ArchitecturalKnowledgeAnalysis / EmailDatasetBrowser

Application for interacting with datasets produced by the EmailIndexer.
MIT License
3 stars 1 forks source link

Question about Lucene queries #1

Closed wmeijer221 closed 2 years ago

wmeijer221 commented 2 years ago

Hey @andrewlalis,

I started exploring Lucene queries, however, I'm struggling with the exclusion operator. In the image you can see that I'm trying to exclude mails with "VOTE" in their subject. However, they're not excluded at all.
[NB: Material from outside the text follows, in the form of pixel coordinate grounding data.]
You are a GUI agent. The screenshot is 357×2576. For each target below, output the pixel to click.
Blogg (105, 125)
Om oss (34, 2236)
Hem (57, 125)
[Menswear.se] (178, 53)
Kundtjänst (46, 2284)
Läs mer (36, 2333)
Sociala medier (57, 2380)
When swapping it out with the "NOT" operator, it doesn't work either.

Is there something I'm missing, or something implementation-specific that I'm not taking into account?

Thanks in advance!

image

wmeijer221 commented 2 years ago

I'm running version 1.4.4 on Ubuntu 22.04 LTS btw; if that matters.
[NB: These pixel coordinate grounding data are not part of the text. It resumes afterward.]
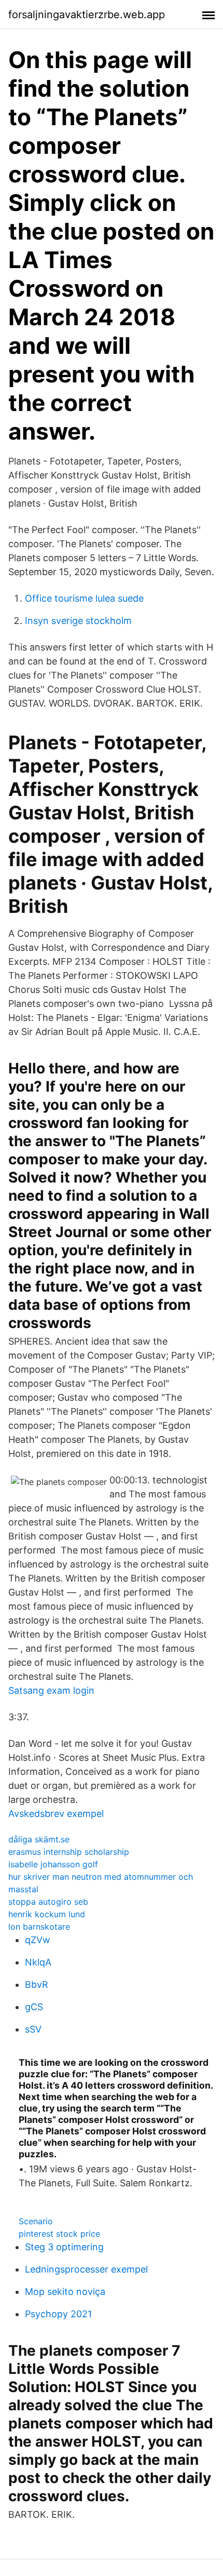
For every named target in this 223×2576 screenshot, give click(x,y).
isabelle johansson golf (53, 1864)
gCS (34, 2006)
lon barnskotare (39, 1926)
andrewlalis commented 2 years ago

I'm at work at the moment, so I can't fully debug the situation, but I can give some insight:

The exact place where your query is utilized for searching can be found here.

The query parser (which may be the pivotal component here) is using the parse(String query, ...) method as defined here.

Now, it may be the way in which the query parser is constructed, but I am not sure since I for the most part simply copied the indexing and search strategy from a previous bachelor project that this one builds on. If you can send me the .zip of your dataset, and some example queries and a description of what the expected search results are, then I can investigate further and try and fix the issue this evening.

wmeijer221 commented 2 years ago

I uploaded the data set + queries here: link. You'll need your RuG account to access it. Mohamed shared this data set with me; It's the same one you shared with him (iteration 3, I believe; not sure though, since I renamed it). All of the queries I added shouldn't be returning any mails with "VOTE" in them. Yet, they do.

andrewlalis commented 2 years ago

@wmeijer221 I think I have found and fixed the issue. You can try it out with version 1.4.5 of the browser app.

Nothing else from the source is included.